An Art Nouveau ‘wasp’ pendant necklace, by René Lalique. Estimate: SFr.80,000-120,000. © Christie's Images Ltd 2017
New York/Geneva/Paris – As announced at the end of July, Christie’s has been entrusted with the sale of masterworks from an important European private collection, Beyond Boundaries: Avant-Garde Masterworks from a European Collection which will be offered throughout the second half of 2017 in New York, Geneva and Paris. This ground-breaking collection was assembled by a couple with a keen eye for rare exceptional works of arts and design. Expected to achieve around $30,000,000 and comprising around 180 works from five categories: Impressionist and Modern Art, Post-War and Contemporary Art, Magnificent Jewels, African Art and Design.

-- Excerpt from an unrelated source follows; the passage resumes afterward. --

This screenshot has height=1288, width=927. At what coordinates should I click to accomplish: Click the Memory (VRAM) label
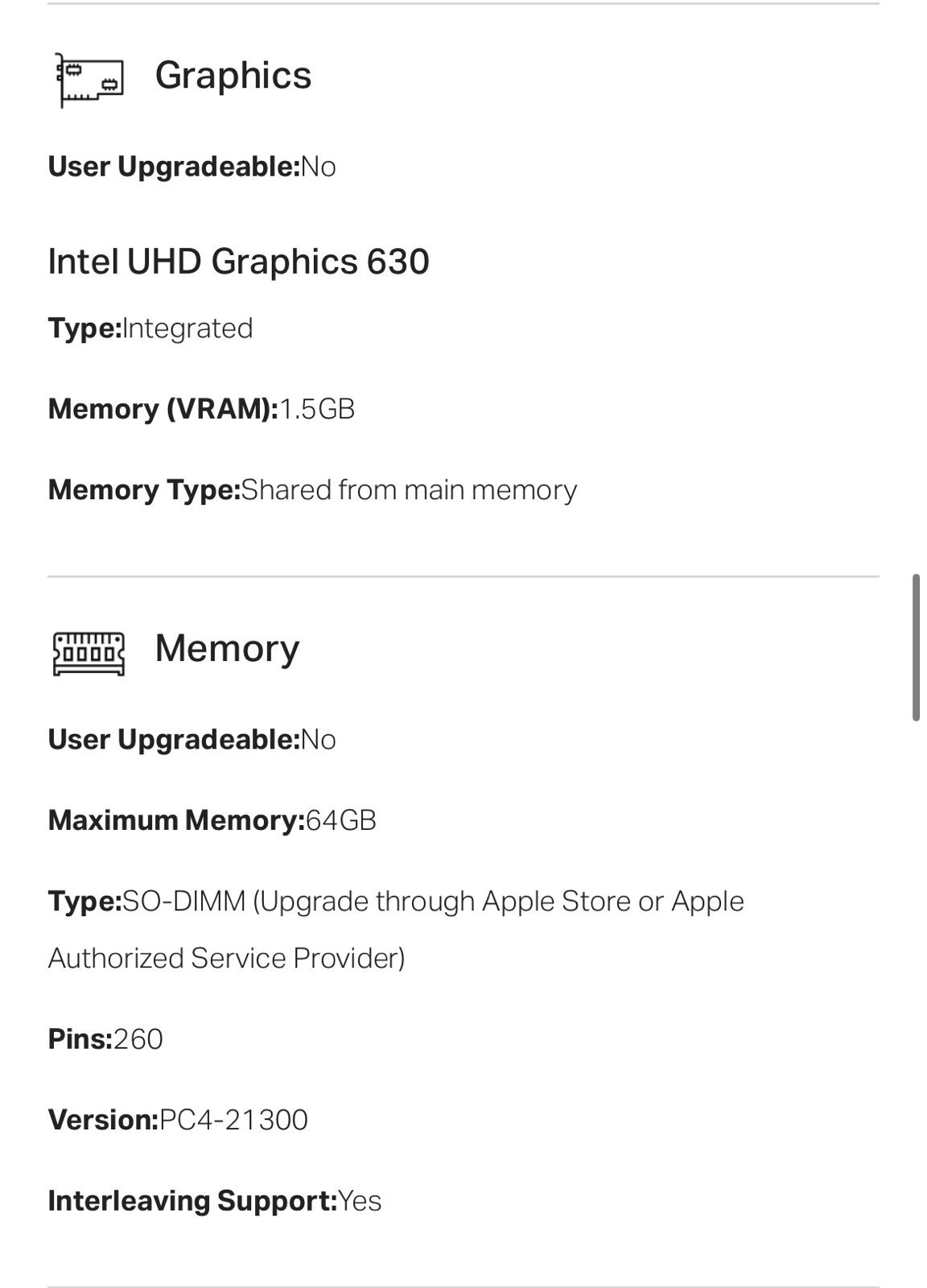163,409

“What a surprise for me, after more than forty years, to see this jewellery I bought, then proposed to this couple who had the taste, courage and vision to keep the pieces together and preserve them, though it would have been simpler for them to purchase beautiful stones and have them custom-set, or buy pieces from the major Place Vendôme jewellers. For them though, it was an expression of their shared interests.”, Michel Perinet, owner of the former Galerie Michel Perinet, Paris
Each of the 110 Art Nouveau and Art Déco jewels is a treasure in itself and reflects the passion of a collector, who surprised his wife with beautiful jewels from the beginning of the 20th century.

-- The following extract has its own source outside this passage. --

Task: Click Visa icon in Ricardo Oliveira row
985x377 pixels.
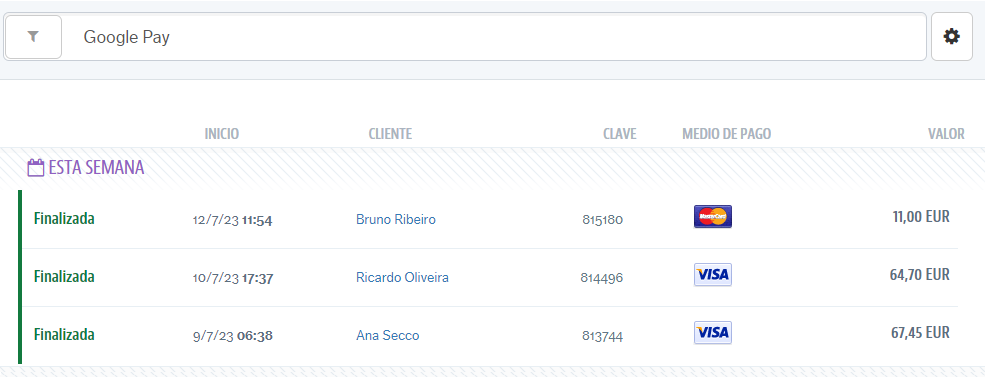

Art Nouveau was a brief moment (1895-1910) but it had a lasting impact on jewellery and examples from this period are treasured for their originality and design excellence rather than their intrinsic value. It was a complete new style based on original ideas, innovative materials and entirely different principals. In reaction to increasingly machine-made, mass-produced jewellery, free-floating forms from the natural world were explored as never before. Great artist-jewellers like Georges Fouquet and Henri Vever chose semi- and even non-precious materials for their creations. The undisputed master of this genre was René Lalique, whose genius oeuvre embodied the very essence of French Art Nouveau. His use of exotic and often fragile materials, particularly moulded glass and enamel, was revolutionary, as was his choice of iconography.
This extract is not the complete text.